Please have a good day.


----------



## Jack's Dad (Jun 7, 2011)

Gwenhwyfair said:


> ..also Jack's Dad, you sound like you are a very nice man who loves and cares for his dogs.
> 
> Your points in this thread...not so good, but that doesn't imply anything bad about your intellect or you as a person.
> 
> ...


 Wasn't going to respond but your opinion of the value of my posts is not really important.

Somehow you and unlimited seem to think I'm wanting to dumb down the breed to make it palatable pets for folks.

I have always been a proponent of keeping the GSD the way it was intended, Confident, bold, stable nerve, working ability and even aggression and protectiveness but good with the family and settles at home, for a few examples. Most of my threads have been on that very topic. 
Apparently the title thing stepped on some toes. At least it got folks talking about GSDs.

My male is from adlerstein and my female from True Haus, they are hardly dumbed down pets.

,


----------



## Gwenhwyfair (Jul 27, 2010)

Well you're framing your arguments in such way that naturally it's going to 'step on toes' and several people have disagreed with you, not just myself and unlimited.

On other sites this might be called baiting, I do *NOT* think that is what you're doing here and to honest I'm not sure what point you're trying to make because no here has said that titles are the ONLY litmus test which should be applied either.

You're sort-a trying to have your cake and eat it too here. IMO you weren't being fair in your arguments and that's the only reason I jumped in. 

I just always try to remember it's another human being behind the other monitor and it's nothing personal.








Jack's Dad said:


> Wasn't going to respond but your opinion of the value of my posts is not really important.
> 
> Somehow you and unlimited seem to think I'm wanting to dumb down the breed to make it palatable pets for folks.
> 
> ...


----------



## Gwenhwyfair (Jul 27, 2010)

Live long and prosper, too.


----------



## Xeph (Jun 19, 2005)

> Fire a gun at a specialty conformation show and they'd probably all poop themselves. But those breeders think their dogs are 'all that and a bag of chips'....


Funny...all my dogs, including my American dogs, are gun sure. I have a little bitch I frequently heel under gunfire, no problems


----------



## jmdjack (Oct 2, 2009)

Actually, I think Jack's Dad's point, although a bit overstated, has merit. For me, titles are just another piece of information that may have more or less importance depending on the situation or the individual whom I may be dealing with. The "end" is to produce good dogs. Titling is a "means" that _may_ lead to that end. I have learned over the years that it is wise not confuse "ends" with "means" or to assume that there is only one "means" to reach an "end." An absence of titles is not necessarily synonymous with a lack of training and testing.

At least for me, when experienced people who have been involved in Schutzhund for 25+ years decry what it has become and worry about the effect it is having on the breed in terms of the dogs it is promoting, it gives me pause. I also found it interesting that some very experienced folks had more nuanced views concerning titling and that some of the most strident views favoring the importance of titles come from folks newer to Schutzhund or even from aspiring Schutzhunders.

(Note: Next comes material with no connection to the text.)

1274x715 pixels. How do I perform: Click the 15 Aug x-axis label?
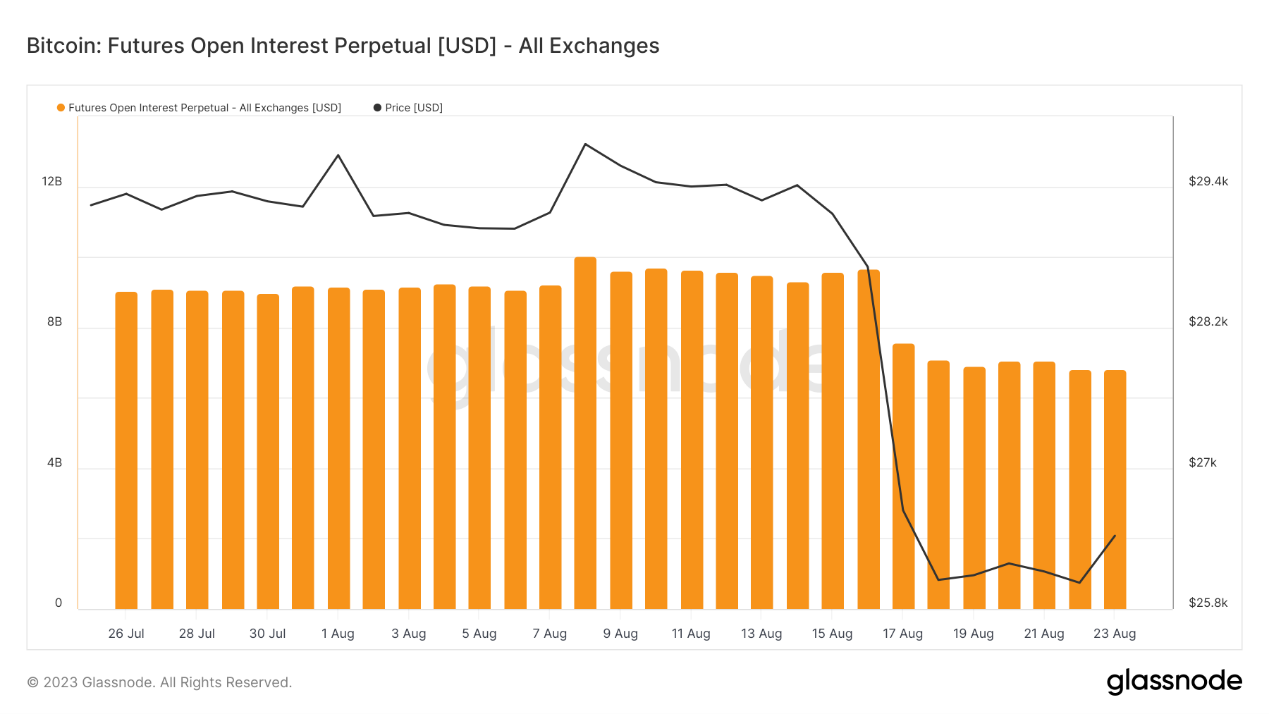click(x=832, y=634)
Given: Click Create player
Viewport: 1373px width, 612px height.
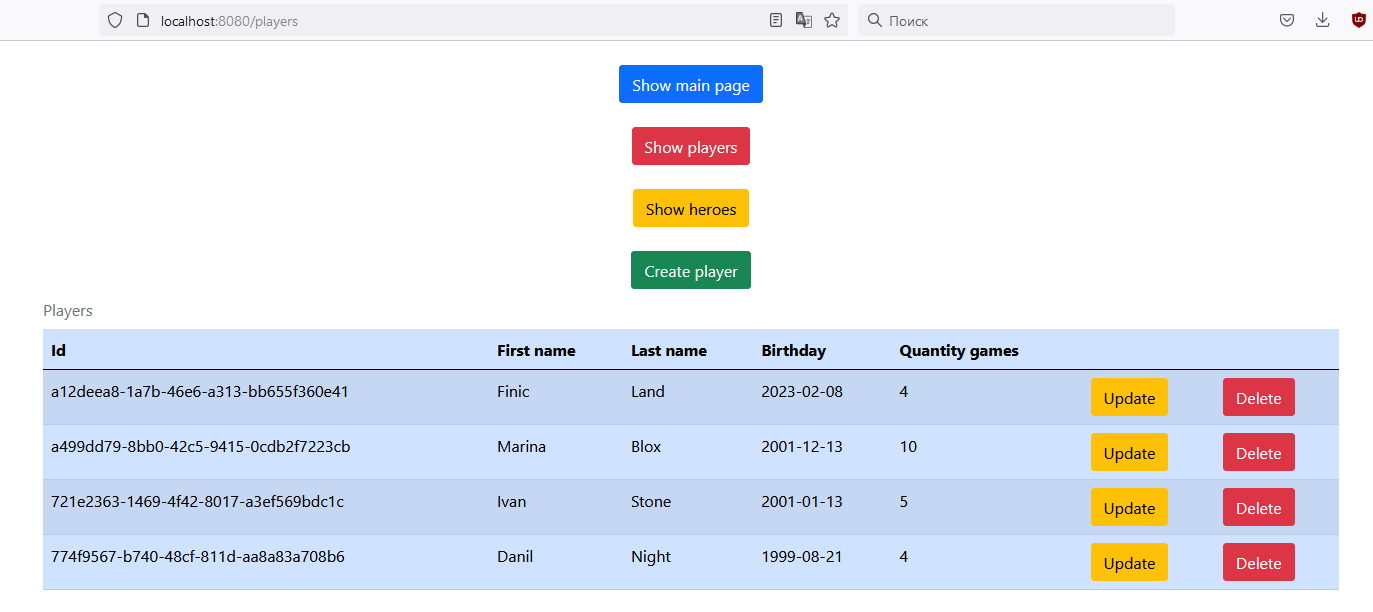Looking at the screenshot, I should (x=690, y=270).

Personally, I would like to see some means of assessing for breeding that really focuses on what the dog IS rather than the training the dog received.


----------



## Gwenhwyfair (Jul 27, 2010)

Fair points, except in blue contradicts what I have hilighted in red.

Given the context "The heck with titles!" IMO most of the participants in this thread have been moderate in their opinions.

No one has said titles (and we are assuming IPO for the most part) are the end all be all in the selection of breed worthy dogs, to be fair.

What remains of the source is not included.